__WHAT IS REQUIRED__. Reproduce exactly the opening lines of the listing, stopping after the line that contains "Task: Click the Apr 30 due date field" and including it.

__INPUT RECORDS__.

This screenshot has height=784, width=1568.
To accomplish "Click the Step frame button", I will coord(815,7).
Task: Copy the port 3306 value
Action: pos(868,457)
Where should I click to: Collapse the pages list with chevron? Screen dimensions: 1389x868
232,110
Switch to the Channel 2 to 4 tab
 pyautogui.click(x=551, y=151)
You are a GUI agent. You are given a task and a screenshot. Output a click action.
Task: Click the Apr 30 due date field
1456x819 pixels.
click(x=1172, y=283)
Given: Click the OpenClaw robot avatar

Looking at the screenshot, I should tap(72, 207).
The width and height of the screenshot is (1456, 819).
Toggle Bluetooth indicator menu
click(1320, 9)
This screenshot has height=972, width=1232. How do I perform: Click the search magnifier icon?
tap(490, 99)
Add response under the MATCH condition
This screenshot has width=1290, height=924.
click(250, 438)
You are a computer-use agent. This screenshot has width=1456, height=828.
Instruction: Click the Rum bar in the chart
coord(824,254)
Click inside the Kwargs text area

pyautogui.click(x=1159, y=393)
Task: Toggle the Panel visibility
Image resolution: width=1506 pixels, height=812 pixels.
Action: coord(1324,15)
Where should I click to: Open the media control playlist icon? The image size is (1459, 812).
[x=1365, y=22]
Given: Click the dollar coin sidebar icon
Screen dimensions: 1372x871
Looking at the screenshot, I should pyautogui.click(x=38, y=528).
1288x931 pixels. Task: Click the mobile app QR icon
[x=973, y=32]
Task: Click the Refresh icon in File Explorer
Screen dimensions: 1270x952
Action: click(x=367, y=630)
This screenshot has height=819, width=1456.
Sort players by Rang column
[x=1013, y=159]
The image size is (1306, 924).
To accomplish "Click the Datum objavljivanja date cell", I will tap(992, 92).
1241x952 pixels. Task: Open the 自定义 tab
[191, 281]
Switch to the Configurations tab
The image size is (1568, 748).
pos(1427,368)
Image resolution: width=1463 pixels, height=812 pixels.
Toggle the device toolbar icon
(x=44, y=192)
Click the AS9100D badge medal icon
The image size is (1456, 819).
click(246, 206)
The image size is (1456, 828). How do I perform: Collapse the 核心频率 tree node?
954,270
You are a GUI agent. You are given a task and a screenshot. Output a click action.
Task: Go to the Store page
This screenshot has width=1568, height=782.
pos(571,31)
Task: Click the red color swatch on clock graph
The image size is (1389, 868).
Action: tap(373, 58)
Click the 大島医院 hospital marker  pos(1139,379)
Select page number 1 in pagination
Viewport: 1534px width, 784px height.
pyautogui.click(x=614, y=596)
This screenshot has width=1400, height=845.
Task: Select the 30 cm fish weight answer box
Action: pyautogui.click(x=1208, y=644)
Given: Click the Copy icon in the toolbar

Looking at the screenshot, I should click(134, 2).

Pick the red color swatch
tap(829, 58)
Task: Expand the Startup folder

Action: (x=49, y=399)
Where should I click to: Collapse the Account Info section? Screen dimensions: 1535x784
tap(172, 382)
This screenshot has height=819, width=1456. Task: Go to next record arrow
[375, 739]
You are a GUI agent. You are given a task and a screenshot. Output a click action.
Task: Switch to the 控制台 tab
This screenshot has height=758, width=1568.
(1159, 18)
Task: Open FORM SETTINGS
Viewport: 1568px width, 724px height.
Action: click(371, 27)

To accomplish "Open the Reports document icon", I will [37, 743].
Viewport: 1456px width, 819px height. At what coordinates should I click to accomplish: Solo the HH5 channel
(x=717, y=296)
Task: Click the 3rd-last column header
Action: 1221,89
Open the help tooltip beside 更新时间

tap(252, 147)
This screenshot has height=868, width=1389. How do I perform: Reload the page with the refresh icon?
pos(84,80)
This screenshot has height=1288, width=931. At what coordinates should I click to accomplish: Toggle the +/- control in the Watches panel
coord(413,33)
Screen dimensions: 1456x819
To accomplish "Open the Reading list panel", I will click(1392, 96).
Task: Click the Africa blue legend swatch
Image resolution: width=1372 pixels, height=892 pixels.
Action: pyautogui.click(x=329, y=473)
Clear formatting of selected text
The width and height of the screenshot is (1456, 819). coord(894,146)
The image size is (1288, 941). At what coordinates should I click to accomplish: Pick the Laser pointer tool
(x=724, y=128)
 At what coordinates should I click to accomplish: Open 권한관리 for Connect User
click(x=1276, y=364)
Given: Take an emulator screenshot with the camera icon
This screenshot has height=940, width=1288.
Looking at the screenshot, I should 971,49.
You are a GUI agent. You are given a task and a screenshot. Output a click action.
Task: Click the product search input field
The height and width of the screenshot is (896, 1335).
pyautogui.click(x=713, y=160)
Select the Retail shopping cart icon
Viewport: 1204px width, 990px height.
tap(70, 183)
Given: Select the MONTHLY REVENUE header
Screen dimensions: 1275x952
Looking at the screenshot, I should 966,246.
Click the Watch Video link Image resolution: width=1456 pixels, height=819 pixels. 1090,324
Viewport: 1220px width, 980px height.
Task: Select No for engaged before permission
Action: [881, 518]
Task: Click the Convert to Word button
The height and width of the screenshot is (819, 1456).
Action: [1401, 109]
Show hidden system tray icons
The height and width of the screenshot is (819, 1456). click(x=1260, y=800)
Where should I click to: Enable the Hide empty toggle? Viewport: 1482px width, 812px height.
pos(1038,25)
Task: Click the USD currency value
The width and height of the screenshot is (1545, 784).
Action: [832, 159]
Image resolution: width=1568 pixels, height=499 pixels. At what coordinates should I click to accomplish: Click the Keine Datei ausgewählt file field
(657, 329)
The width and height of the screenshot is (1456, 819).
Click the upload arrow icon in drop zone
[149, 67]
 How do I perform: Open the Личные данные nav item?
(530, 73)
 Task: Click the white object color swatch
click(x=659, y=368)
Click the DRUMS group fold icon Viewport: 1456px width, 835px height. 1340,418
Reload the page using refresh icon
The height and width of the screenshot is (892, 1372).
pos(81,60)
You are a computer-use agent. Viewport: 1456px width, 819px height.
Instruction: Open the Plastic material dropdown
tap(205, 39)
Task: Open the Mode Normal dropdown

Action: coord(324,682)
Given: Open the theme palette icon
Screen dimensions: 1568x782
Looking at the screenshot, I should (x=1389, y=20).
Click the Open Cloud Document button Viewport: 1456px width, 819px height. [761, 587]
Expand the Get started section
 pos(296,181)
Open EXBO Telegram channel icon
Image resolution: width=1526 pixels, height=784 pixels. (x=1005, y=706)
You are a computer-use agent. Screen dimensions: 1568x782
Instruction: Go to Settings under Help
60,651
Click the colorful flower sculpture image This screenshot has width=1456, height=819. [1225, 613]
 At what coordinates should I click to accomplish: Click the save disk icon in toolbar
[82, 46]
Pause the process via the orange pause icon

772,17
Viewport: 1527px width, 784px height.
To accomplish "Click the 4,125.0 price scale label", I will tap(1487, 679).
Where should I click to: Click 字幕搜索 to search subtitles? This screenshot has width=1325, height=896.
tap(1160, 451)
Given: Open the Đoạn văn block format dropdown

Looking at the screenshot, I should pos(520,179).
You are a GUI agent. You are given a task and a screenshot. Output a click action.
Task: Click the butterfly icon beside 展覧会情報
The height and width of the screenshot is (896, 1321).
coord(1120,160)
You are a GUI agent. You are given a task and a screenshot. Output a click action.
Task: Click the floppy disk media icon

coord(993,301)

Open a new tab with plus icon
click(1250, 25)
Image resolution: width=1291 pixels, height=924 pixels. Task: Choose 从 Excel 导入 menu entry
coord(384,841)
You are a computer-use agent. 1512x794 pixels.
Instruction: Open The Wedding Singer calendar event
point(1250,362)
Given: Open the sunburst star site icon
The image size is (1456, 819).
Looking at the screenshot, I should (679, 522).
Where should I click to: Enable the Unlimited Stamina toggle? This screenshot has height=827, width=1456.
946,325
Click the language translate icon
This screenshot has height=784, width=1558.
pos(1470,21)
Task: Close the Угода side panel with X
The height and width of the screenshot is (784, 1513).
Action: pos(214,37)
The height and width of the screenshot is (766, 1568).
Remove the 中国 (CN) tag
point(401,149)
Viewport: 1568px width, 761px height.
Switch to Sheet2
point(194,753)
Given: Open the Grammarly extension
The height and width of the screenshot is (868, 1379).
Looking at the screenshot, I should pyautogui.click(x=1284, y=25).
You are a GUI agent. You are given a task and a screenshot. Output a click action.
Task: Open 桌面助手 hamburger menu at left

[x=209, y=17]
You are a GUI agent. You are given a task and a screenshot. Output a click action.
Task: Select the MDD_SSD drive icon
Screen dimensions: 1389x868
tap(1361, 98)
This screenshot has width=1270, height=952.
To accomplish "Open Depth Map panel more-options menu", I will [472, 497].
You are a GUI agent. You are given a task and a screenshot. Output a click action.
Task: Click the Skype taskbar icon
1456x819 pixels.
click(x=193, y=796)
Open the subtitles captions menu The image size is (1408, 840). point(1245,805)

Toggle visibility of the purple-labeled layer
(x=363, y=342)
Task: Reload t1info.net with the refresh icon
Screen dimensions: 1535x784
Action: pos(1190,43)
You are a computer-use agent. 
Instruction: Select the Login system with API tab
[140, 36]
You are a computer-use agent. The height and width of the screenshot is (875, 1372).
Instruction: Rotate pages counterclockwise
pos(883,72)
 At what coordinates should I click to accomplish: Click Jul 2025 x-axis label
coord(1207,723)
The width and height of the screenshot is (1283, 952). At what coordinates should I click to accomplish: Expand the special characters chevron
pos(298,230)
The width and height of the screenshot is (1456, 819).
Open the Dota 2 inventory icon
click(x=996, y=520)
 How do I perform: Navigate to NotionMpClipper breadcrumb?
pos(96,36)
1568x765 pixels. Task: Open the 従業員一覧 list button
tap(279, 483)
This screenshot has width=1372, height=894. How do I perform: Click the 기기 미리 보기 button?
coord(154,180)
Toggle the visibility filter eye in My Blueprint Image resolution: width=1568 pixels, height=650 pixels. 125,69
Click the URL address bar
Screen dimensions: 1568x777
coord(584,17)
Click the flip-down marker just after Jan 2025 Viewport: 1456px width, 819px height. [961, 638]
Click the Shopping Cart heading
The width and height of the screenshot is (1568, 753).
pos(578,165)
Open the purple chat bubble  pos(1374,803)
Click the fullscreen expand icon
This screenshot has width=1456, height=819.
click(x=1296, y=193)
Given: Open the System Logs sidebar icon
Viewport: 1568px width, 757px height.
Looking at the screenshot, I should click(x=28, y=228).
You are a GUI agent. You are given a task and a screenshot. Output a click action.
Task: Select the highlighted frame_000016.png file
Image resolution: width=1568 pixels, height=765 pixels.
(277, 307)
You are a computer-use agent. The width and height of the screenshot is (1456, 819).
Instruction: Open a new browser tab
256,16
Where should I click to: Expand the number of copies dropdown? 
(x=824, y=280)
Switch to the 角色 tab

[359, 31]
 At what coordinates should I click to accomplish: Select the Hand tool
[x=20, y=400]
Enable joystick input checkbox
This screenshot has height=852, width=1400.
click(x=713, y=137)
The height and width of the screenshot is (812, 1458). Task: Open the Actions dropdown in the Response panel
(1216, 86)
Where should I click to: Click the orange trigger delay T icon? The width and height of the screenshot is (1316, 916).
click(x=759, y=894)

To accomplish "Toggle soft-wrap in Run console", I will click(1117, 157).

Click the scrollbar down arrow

__RESPONSE__.
This screenshot has height=784, width=1568.
To accomplish "Click the Step frame button", I will coord(815,7).
Task: Copy the port 3306 value
Action: pos(868,457)
Where should I click to: Collapse the pages list with chevron? Screen dimensions: 1389x868
232,110
Switch to the Channel 2 to 4 tab
 pyautogui.click(x=551, y=151)
You are a GUI agent. You are given a task and a screenshot. Output a click action.
Task: Click the Apr 30 due date field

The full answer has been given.